§ **Domande**:
A. Estrai senza modifiche, dall'articolo sul Cuamm, la parte che si apre con le parole contenenti "Medici con l’Africa, il" e si chiude con "davvero chi soffre.".
B. Scrivi il seguito dell'articolo sul Cuamm, riprendendo subito dopo l'ultima frase riportata.

Medici con l’Africa, il Cuamm e la lezione di costruire nuovi ponti
Dietro l’anonima etichetta, continua a operare ogni giorno una realtà straordinaria di uomini e donne che agiscono curando, guarendo, assistendo, formando
A luci spente. Archiviato l’annuale meeting, a Torino, con ampia risonanza mediatica, il Cuamm torna nell’ombra lunga un anno cui è abituato nei suoi tre quarti di secoli di vita; ma al riparo della quale ha fatto per gli ultimi della Terra più di ogni altra istituzione ufficiale. Dietro l’anonima etichetta, continua a operare ogni giorno una realtà straordinaria di uomini e donne che agiscono curando, guarendo, assistendo, formando; pur potendo contare su un rivolo di risorse rispetto al fiume di mezzi inviati nel più povero dei continenti, l’Africa, da un Occidente più interessato a coltivare i propri non sempre limpidi interessi che ad aiutare davvero chi soffre.

§ **Elenco dati**:
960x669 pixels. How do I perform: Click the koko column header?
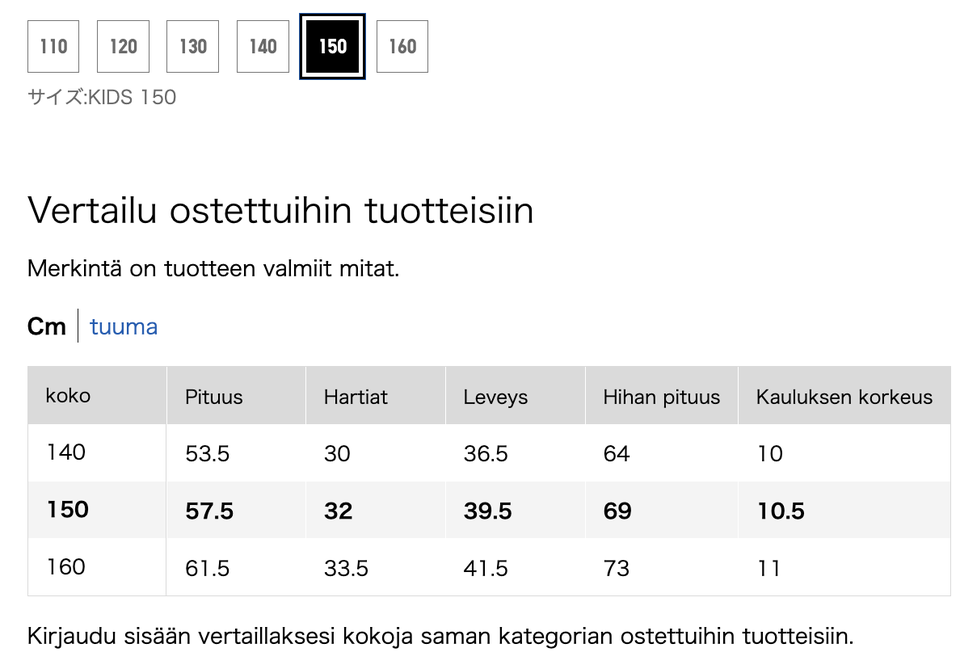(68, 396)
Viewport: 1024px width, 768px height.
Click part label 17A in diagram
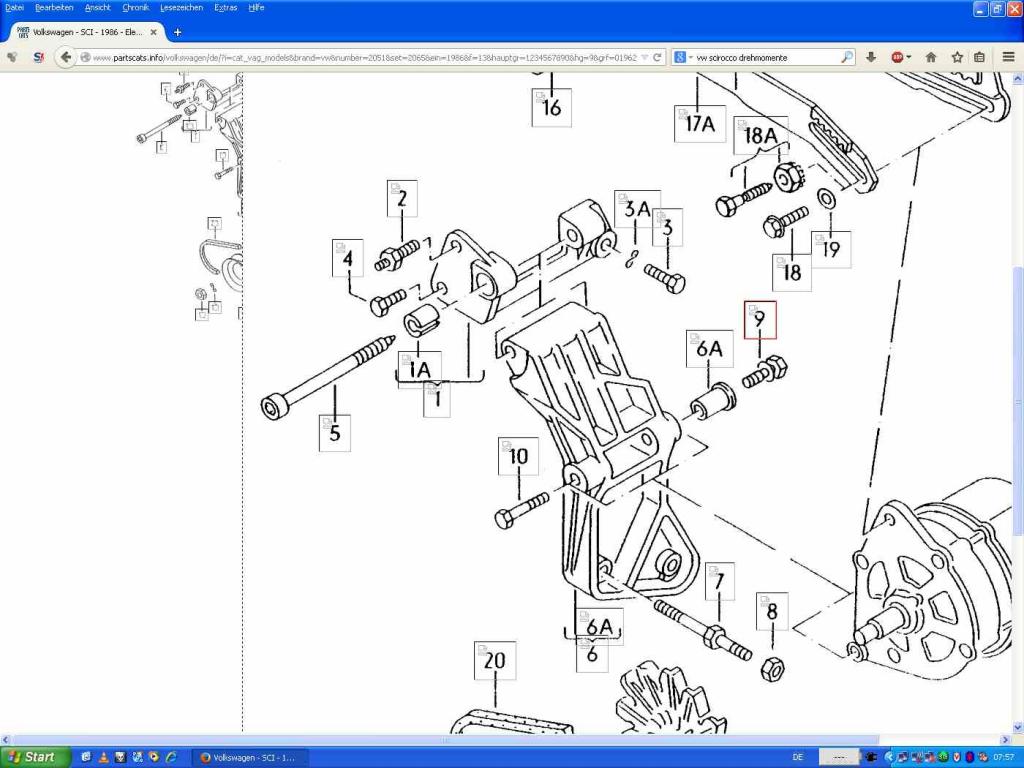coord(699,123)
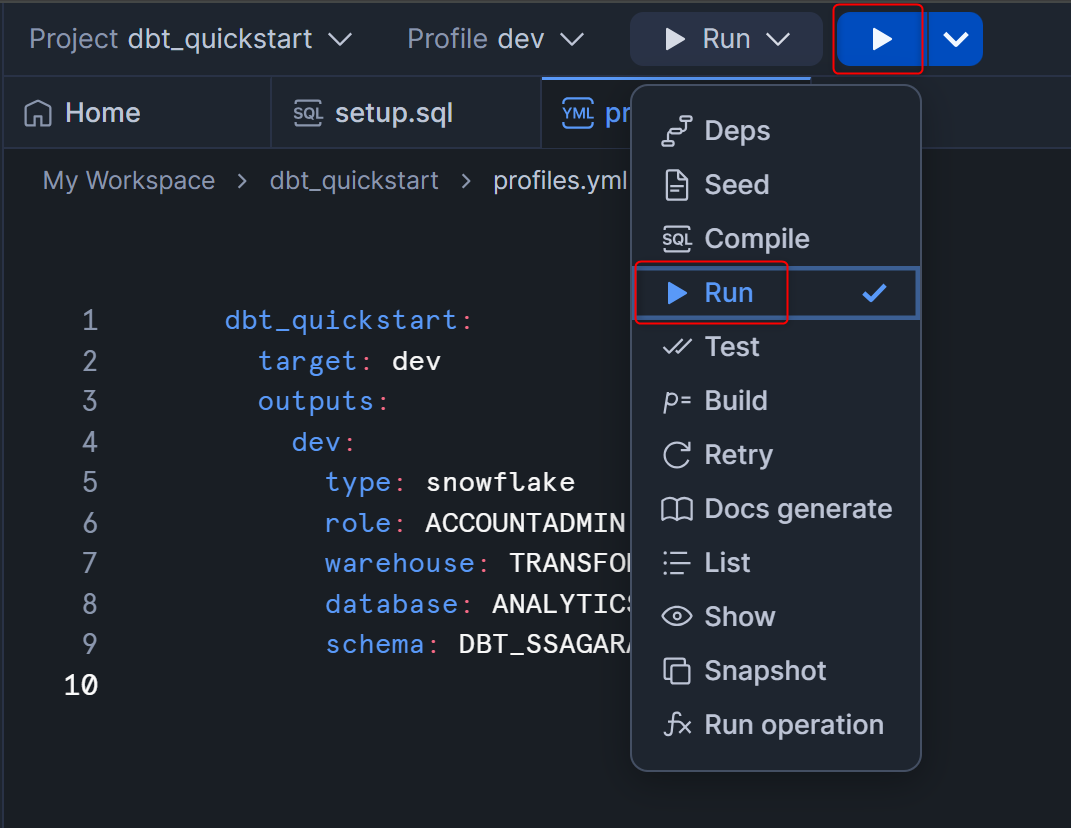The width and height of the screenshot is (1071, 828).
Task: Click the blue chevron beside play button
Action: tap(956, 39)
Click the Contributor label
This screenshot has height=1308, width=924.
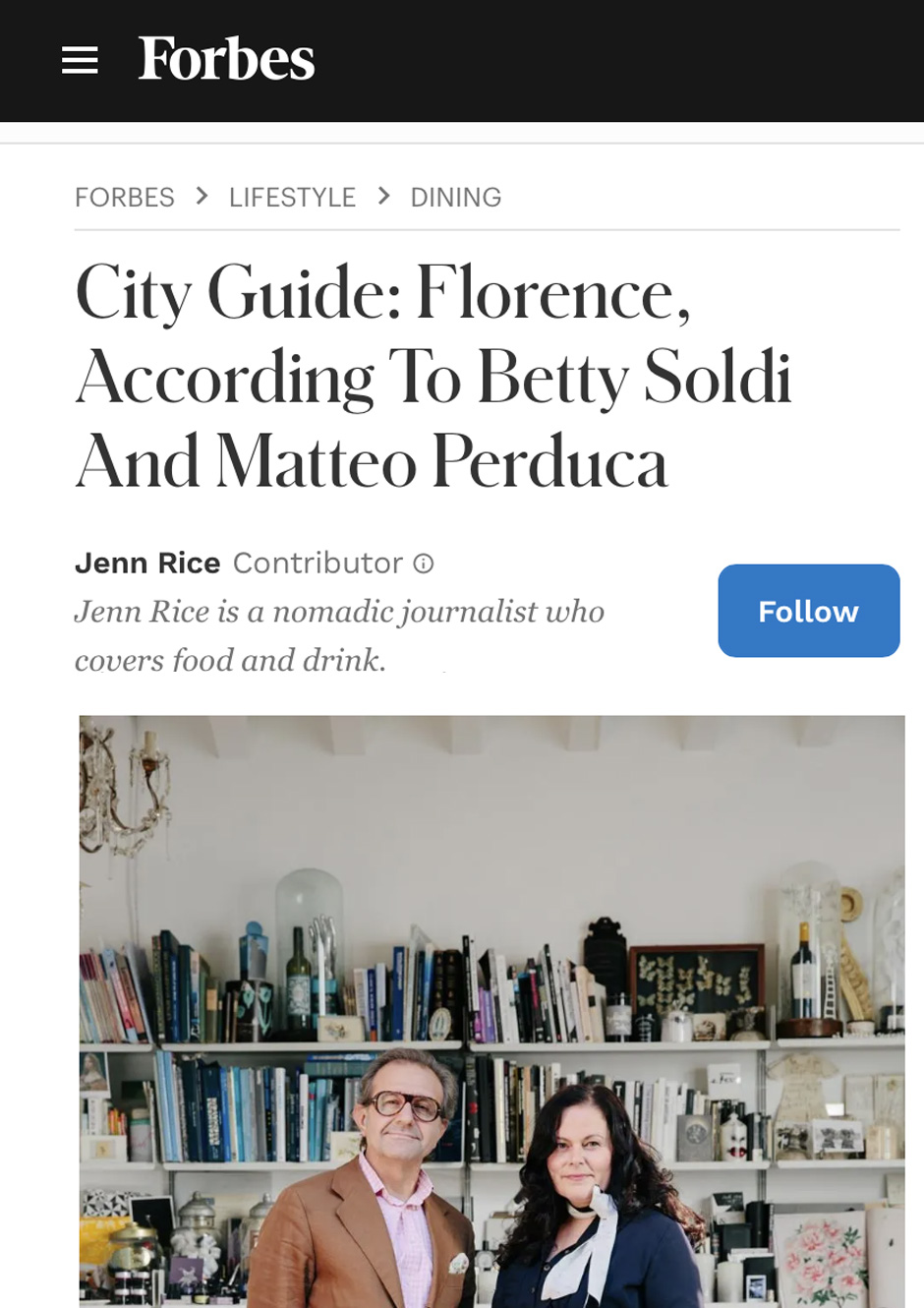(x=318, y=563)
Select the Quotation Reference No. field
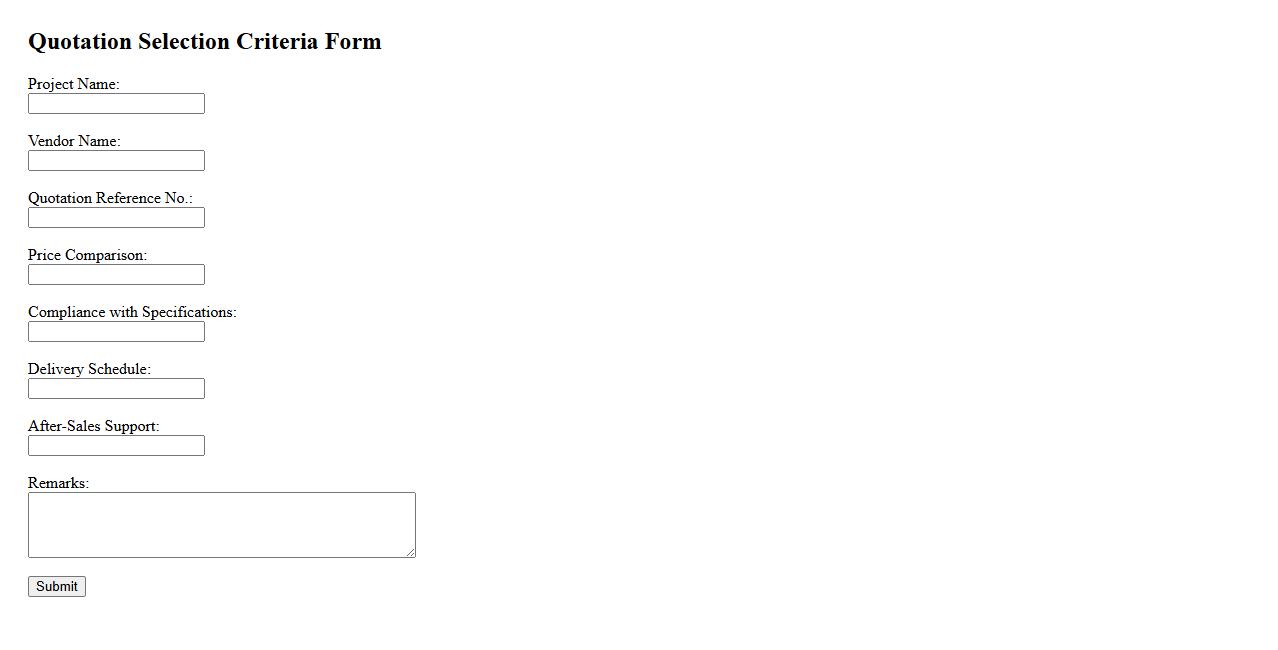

§ **Risposte per punto**:
A.
Medici con l’Africa, il Cuamm e la lezione di costruire nuovi ponti
Dietro l’anonima etichetta, continua a operare ogni giorno una realtà straordinaria di uomini e donne che agiscono curando, guarendo, assistendo, formando
A luci spente. Archiviato l’annuale meeting, a Torino, con ampia risonanza mediatica, il Cuamm torna nell’ombra lunga un anno cui è abituato nei suoi tre quarti di secoli di vita; ma al riparo della quale ha fatto per gli ultimi della Terra più di ogni altra istituzione ufficiale. Dietro l’anonima etichetta, continua a operare ogni giorno una realtà straordinaria di uomini e donne che agiscono curando, guarendo, assistendo, formando; pur potendo contare su un rivolo di risorse rispetto al fiume di mezzi inviati nel più povero dei continenti, l’Africa, da un Occidente più interessato a coltivare i propri non sempre limpidi interessi che ad aiutare davvero chi soffre.

B.
Eppure questo piccolo mondo esemplare è molto più conosciuto fuori che in casa, in quel Nord Est in cui è nato 74 anni fa: che gli dedica solo scampoli di aiuti concreti, al di là dei riconoscimenti di facciata. Quella lunga storia mette non a caso radici in una terra specifica: se oggi le oltre 1. 600 persone mandate in 41 Paesi diversi sono conosciute come “Medici con l’Africa” (dove in quel “con” è condensato il senso profondo del progetto), questo è espressione anche di un “Veneto con”, area da sempre contraddistinta da una scelta di apertura, di inclusione, di accoglienza.
Alle origini della vicenda del Cuamm ci sono due figure tipicamente venete, i vicentini Francesco Canova e Anacleto Dal Lago: a loro volta figli di una storia che viene da lontano, lungo il filo conduttore di un’ “ora et labora” quotidiano che incarna nella fede ma soprattutto nelle opere la scelta evangelica di stare dalla parte di chi è povero, di chi soffre, di chi viene relegato dalla vita tra gli ultimi.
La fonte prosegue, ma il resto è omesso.